Can you reproduce the part of the material that opens with the line containing "You are a computer-use" and closes with the line containing "Go to the ABOUT", swapping "downgrade" for "upgrade" and leaving everything else unchanged? Omit the pictures from your answer.

Material for this task —
***

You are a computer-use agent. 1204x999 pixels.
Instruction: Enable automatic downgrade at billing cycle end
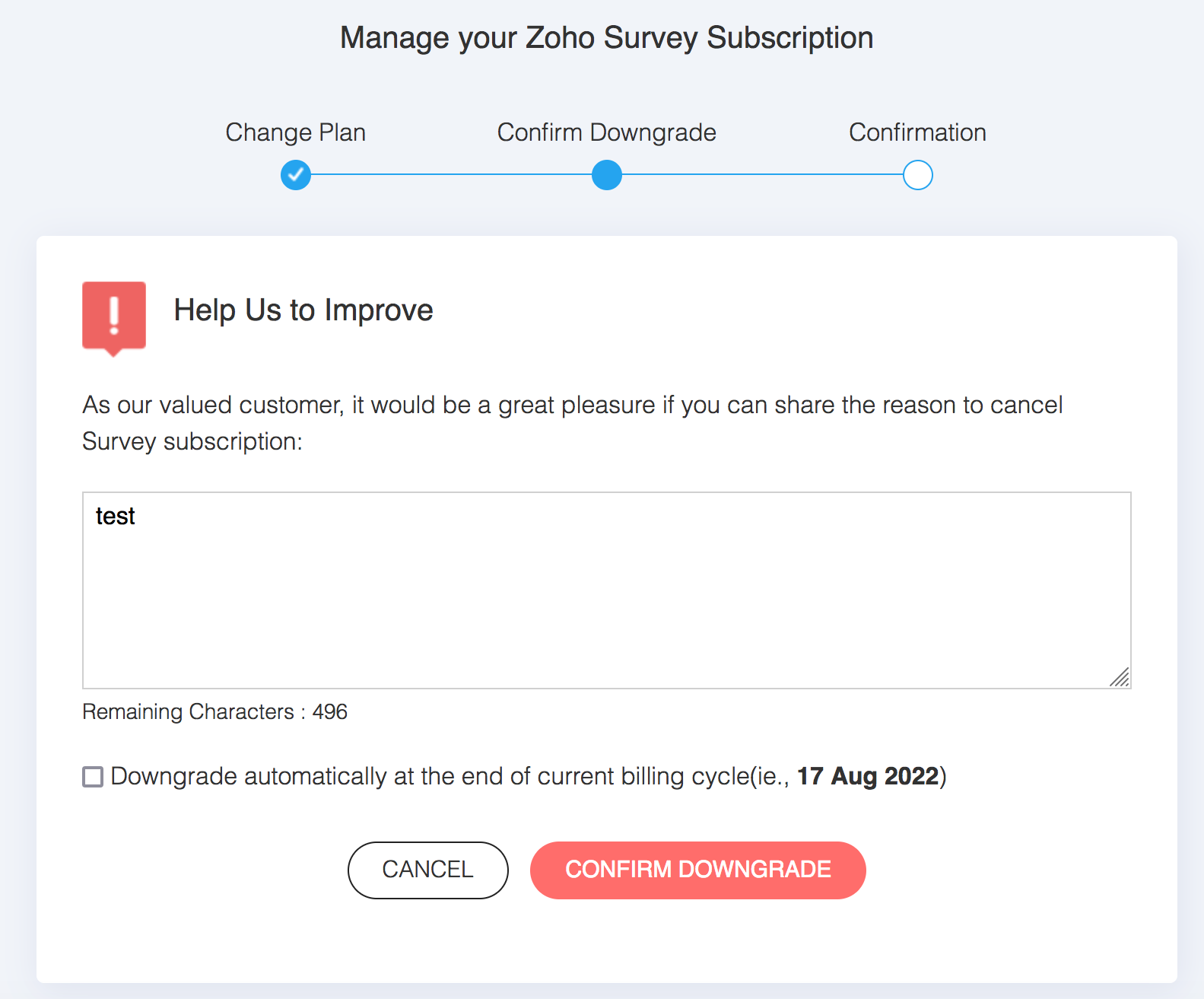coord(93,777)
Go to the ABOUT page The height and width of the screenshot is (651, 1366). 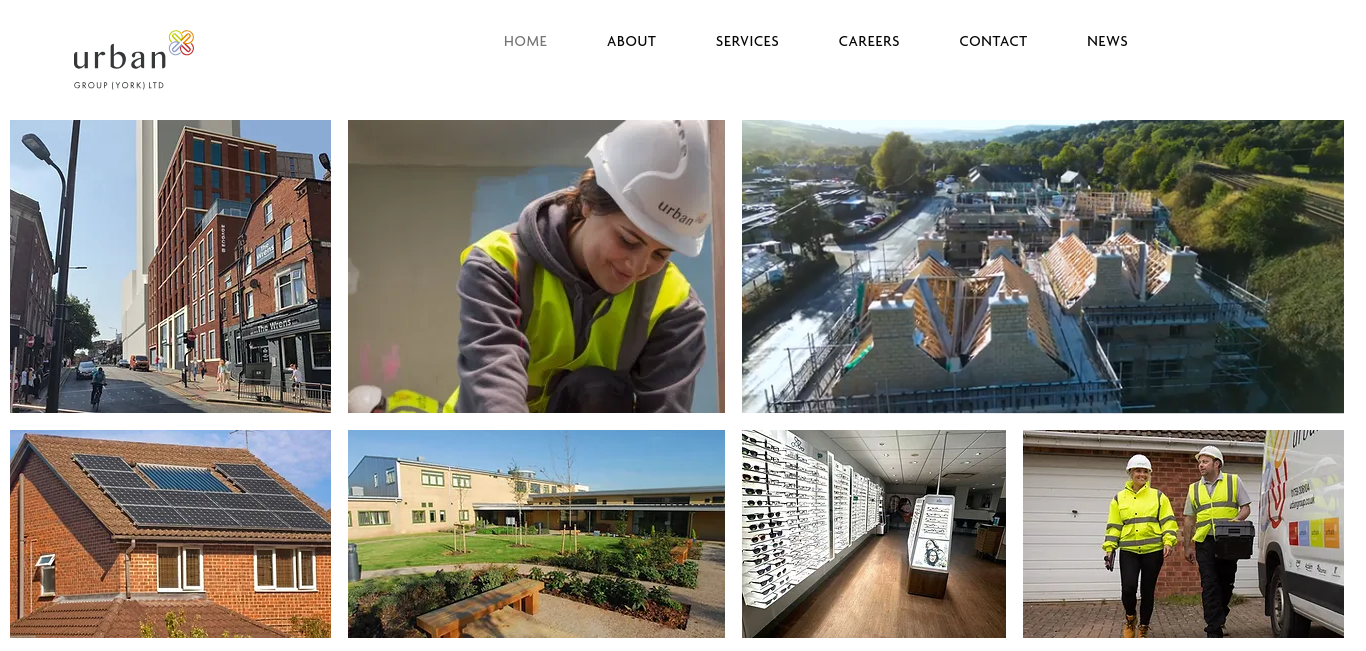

***

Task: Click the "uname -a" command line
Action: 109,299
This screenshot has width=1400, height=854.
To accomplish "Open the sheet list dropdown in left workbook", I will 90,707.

***

Result —
You are a computer-use agent. 1204x999 pixels.
Instruction: Enable automatic upgrade at billing cycle end
coord(93,777)
Go to the ABOUT page The height and width of the screenshot is (651, 1366). 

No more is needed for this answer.